Context: The impact of mild TSH elevation (2.5-4.08 mIU/L) on pregnancy outcomes is unclear. The treatment strategy for mild TSH elevation is dependent on thyroid peroxidase antibody (TPOAb) status according to the guidelines.
Objective: To assess the effects of mild thyroid dysfunction combined with TPOAb status in the first trimester on pregnancy outcomes and the impact of levothyroxine (L-T4) treatment on pregnancy outcomes.
Design: The study retrospectively evaluated 3562 pregnant women. A total of 3296 untreated women were divided into 4 subgroups: group A: 4.08 < TSH <10 mIU/L, TPOAb+/-; group B: 2.5 < TSH ≤ 4.08 mIU/L, TPOAb+; group C: 2.5 < TSH ≤ 4.08 mIU/L, TPOAb-; and group D: 0.23 ≤ TSH ≤ 2.5 mIU/L, TPOAb+/-. The other 266 women with L-T4 treatment were divided into TSH 4.08 to 10 mIU/L and 2.5 to 4.08 mIU/L subgroups.
Setting: The study was conducted at Peking University First Hospital in China.
Patients: A total of 3562 pregnant women were evaluated.
Main outcome measures: The incidence of pregnancy outcomes in the untreated subgroups (groups A-D) and treated subgroups were measured.
Results: Miscarriage and maternal composite outcome risks were 3.53 (1.85-6.75) and 2.19 (1.26-3.81) times greater in group A; 1.58 (1.17-2.13) and 1.27 (1.04-1.54) times greater in group C than in group D. L-T4 improved the miscarriage risk in the TSH 4.08 to 10 and 2.5 to 4.08 mIU/L groups but doubled the risk of gestational diabetes mellitus in the TSH 2.5 to 4.08 mIU/L treated group compared with the untreated group.

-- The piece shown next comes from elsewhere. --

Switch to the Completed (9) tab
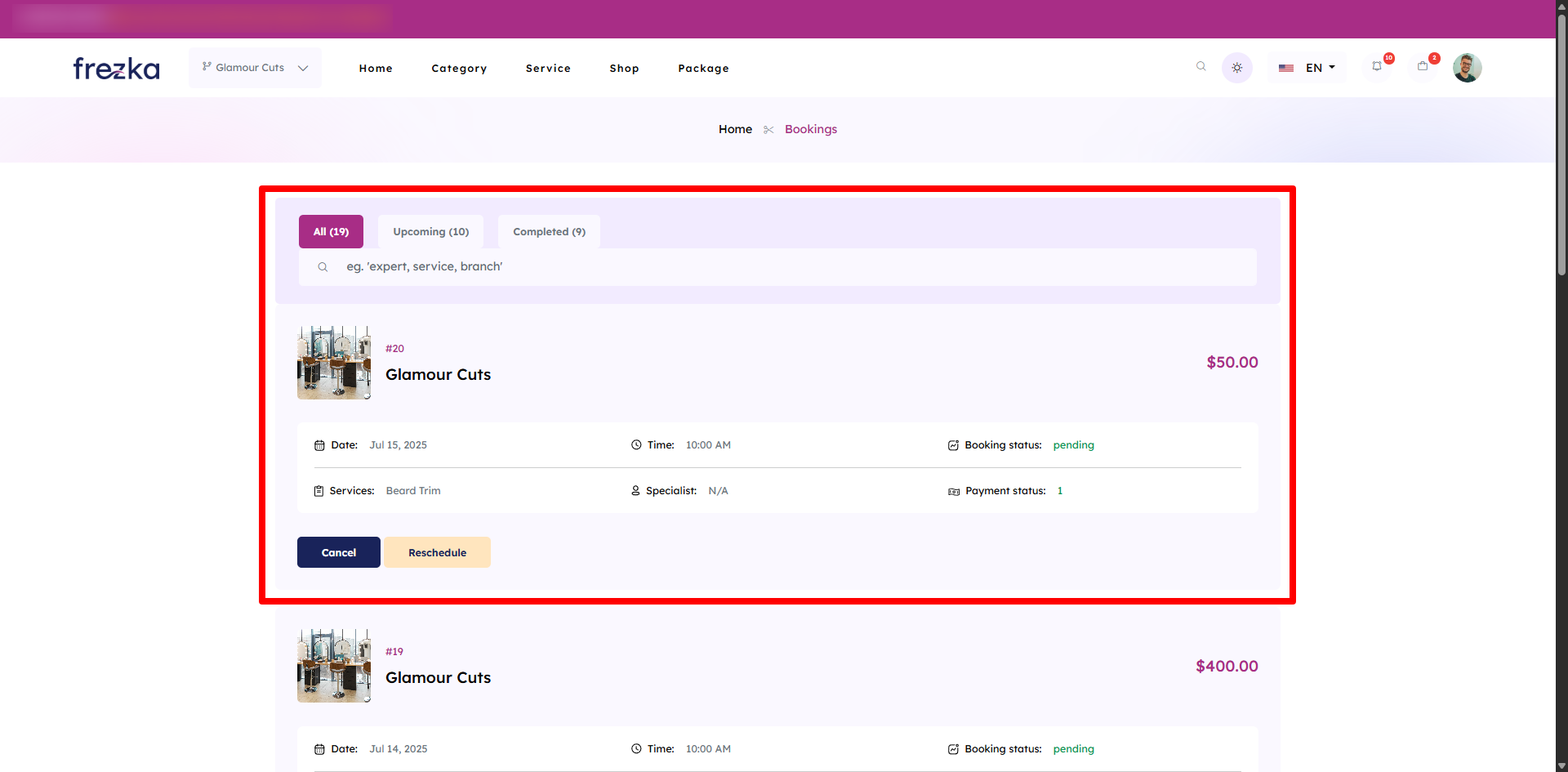click(549, 232)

Conclusions: TSH 2.5 to 4.08 mIU/L combined with TPOAb- during early pregnancy was associated with miscarriages and maternal composite outcomes. The advantages and disadvantages of L-T4 administration in TSH 2.5 to 4.08 mIU/L pregnant women remain uncertain.
Keywords: TPOAb; TSH elevation; adverse pregnancy outcomes; intervention.